Task set
1. Please return everything from "It has actually" down to "America’s Test Kitchen." in the article on Asian cookbooks, copied word for word.
2. In the article on Asian cookbooks, how many new cookbooks on Chinese and Taiwanese food did Publishers Weekly observe coming out this year?
3. Extend the article on Asian cookbooks past its final sentence.

── Text extract

It has actually been a big year in publishing and food media for Asian cuisine. Publishers Weekly dedicated a feature in August entirely to Chinese and Taiwanese food after observing nine new cookbooks on the subjects were coming out this year. Several of the authors grew up outside Asia. The titles range from Vegan Chinese Food, to Kung Food and A Very Chinese Cookbook from America’s Test Kitchen.

Also, children’s book author Grace Lin released Chinese Menu, which relays folklore behind favourite Chinese-American dishes. They all share personal anecdotes and readers often seem drawn to “personality-driven” cookbooks, said Carolyn Juris, features editor.

“It’s not just about the recipes. It’s about the stories behind them, and I think people respond to that,” Juris said.

People say these jokes, and they think it’s just fun and just lighthearted. There are certain things that you shouldn’t say that really do cross a line
David Rasavong, restaurant owner

Like any other culture, Asian cultures encompass many different regional cuisines and nuances. With the growing Asian diaspora, it is not strange that so many cookbooks can be mined and “publishers are savvy enough to know that there is a market for these books,” Juris added.

────
── Dataset extract

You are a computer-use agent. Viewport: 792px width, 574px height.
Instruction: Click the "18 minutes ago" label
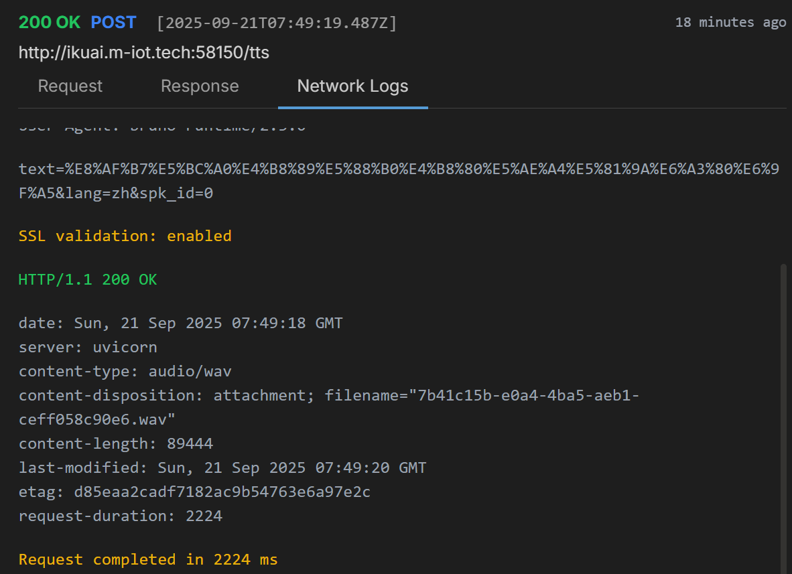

────

Task results
1.
It has actually been a big year in publishing and food media for Asian cuisine. Publishers Weekly dedicated a feature in August entirely to Chinese and Taiwanese food after observing nine new cookbooks on the subjects were coming out this year. Several of the authors grew up outside Asia. The titles range from Vegan Chinese Food, to Kung Food and A Very Chinese Cookbook from America’s Test Kitchen.

2. Nine.

3.
Back at Love & Thai, Rasavong is busy filling online orders for a waiting third-party delivery driver. He is optimistic about keeping up business now that the initial hoopla around his restaurant renaissance has calmed down. Rasavong also hopes his situation will remind others to think before they speak.

“People say these jokes, and they think it’s just fun and just lighthearted,” he said.

“There are certain things that you shouldn’t say that really do cross a line.”